This question is still unanswered for me. Like CDs use Reed-Solomon codes for this purpose. It would be great that some one could refer me to some technical paper on this particular topic.
Cross-interleaved Reed–Solomon codes are used because they have a high rate and can correct both burst errors and large numbers of random errors. Other codes could be used too. Have you looked at: K.A.S. Immink, Reed–Solomon Codes and the Compact Disc in S.B. Wicker and V.K. Bhargava, Edrs, Reed–Solomon Codes and Their Applications, IEEE Press, 1994
@Stephen: your reference is a bit old. I must say that LDPC are popular these days. Might be a bit long for this application, though. Oh I regret the happy days of algebraic decoding!
Currently, most hard drives implement Reed-Solomon to correct errors per sector.
However, there are several issues appearing nowadays due to the increase of hard drive sizes (and consequentially of sector size):
1. the likelihood of soft errors increases because of increased number of bits (and also probably because of smaller components, we are approaching electromagnetic theoretical bounds).
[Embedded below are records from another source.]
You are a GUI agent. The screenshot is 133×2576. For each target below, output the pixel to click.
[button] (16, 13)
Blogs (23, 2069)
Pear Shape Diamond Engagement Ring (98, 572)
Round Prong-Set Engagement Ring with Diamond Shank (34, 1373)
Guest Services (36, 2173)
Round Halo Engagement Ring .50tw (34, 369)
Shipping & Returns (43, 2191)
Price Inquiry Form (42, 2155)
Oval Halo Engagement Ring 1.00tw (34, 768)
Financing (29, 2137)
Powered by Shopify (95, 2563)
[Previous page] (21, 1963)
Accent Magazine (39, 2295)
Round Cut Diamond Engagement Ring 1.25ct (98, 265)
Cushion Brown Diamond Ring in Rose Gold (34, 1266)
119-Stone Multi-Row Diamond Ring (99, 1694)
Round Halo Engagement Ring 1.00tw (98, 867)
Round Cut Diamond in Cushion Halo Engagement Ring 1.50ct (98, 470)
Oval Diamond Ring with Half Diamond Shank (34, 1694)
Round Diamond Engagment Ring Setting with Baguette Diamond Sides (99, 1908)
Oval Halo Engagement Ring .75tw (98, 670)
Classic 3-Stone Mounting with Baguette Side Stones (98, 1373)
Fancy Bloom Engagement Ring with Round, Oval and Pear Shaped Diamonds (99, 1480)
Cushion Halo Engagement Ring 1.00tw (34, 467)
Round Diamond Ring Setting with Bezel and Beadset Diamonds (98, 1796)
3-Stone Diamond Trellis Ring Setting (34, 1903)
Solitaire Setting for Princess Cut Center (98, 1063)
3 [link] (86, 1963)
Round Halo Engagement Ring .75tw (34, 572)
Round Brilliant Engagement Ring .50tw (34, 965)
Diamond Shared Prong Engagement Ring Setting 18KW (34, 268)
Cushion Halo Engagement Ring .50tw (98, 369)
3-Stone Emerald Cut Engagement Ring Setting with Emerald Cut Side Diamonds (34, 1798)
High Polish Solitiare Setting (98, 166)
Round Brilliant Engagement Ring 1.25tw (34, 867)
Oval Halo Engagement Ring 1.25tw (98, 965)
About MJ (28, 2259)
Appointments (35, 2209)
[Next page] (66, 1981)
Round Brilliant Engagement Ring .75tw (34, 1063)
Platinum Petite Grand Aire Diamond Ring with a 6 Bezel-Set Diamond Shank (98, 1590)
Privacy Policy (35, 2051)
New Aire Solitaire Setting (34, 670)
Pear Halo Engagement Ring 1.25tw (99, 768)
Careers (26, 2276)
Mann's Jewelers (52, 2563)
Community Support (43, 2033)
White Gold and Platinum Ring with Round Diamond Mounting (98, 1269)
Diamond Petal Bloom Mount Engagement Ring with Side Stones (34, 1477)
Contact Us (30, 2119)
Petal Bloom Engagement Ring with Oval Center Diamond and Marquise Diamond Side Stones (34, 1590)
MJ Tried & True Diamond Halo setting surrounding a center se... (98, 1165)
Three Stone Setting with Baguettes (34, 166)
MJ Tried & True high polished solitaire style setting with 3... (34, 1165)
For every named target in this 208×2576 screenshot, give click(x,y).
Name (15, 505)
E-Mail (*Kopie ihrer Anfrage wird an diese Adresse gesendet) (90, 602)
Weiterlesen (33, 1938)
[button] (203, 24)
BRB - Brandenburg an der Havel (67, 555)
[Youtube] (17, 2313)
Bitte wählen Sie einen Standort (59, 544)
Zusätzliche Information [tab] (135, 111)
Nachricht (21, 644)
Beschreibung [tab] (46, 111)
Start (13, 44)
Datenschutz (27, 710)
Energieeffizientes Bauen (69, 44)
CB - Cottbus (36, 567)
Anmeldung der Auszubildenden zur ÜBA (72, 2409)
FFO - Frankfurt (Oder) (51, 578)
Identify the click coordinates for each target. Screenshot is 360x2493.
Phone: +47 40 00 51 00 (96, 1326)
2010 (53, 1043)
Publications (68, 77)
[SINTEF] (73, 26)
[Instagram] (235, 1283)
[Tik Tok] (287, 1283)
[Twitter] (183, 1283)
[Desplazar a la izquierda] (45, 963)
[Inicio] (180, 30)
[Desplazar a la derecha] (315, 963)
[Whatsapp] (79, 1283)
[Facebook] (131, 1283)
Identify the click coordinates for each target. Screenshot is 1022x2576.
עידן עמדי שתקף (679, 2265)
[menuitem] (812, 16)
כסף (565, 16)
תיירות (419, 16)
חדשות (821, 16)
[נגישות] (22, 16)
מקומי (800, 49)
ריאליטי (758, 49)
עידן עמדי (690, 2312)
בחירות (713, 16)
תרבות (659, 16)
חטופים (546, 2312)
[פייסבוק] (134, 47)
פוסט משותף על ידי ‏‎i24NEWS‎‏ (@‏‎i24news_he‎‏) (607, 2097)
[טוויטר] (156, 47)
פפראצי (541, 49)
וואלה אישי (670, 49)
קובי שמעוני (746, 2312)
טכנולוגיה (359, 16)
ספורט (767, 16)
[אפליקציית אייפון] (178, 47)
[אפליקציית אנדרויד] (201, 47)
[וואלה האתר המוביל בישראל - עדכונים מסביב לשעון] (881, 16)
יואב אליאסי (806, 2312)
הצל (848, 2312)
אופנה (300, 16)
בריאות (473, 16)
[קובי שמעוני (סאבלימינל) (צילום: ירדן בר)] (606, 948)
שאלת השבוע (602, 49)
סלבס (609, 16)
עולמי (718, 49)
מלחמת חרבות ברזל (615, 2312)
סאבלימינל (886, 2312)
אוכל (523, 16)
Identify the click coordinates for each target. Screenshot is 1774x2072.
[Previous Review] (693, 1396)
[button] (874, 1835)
2. most Reed-Solomon implementations have an algorithmic complexity of O(n²), which means that for bigger disks, it will take more time to fix errors, which is exactly what you want to avoid with the new trend of SSD drives. This is particularly a problem for data centers with lots of disk arrays.
Because of this, hard drive manufacturers and data center managers are looking for alternative to the original Reed-Solomon. Here are a few leads:
* LDPC codes, which are suboptimal codes but with correct parametrization they can lead to 99.9% recovery compared to Reed-Solomon (which is optimal -- this means that there is 0.1% chance the LDPC decoder might need an extra block compared to the optimal Singleton Bound in order to be able to correct the errors) and are a lot faster. A good example is the wirehair library by catid (https://github.com/catid/wirehair), and is about O(n). Indeed, the biggest issue with LDPC codes is that you will get immensely different results depending on the type of LDPC graph you build, this is still being actively researched.
* XOR codes (see "Reliability and Power-Efficiency in Erasure-Coded Storage Systems", Kevin M Greenan, 2009).
* Reed-Solomon faster encoding and decoding algorithms, such as Cauchy Reed-Solomon and the latest Number Theoretic Transform allowing O(n log n) performance ("Novel Polynomial Basis and Its Application to Reed-Solomon Erasure Codes", Lin, Han and Chung, FOCS14).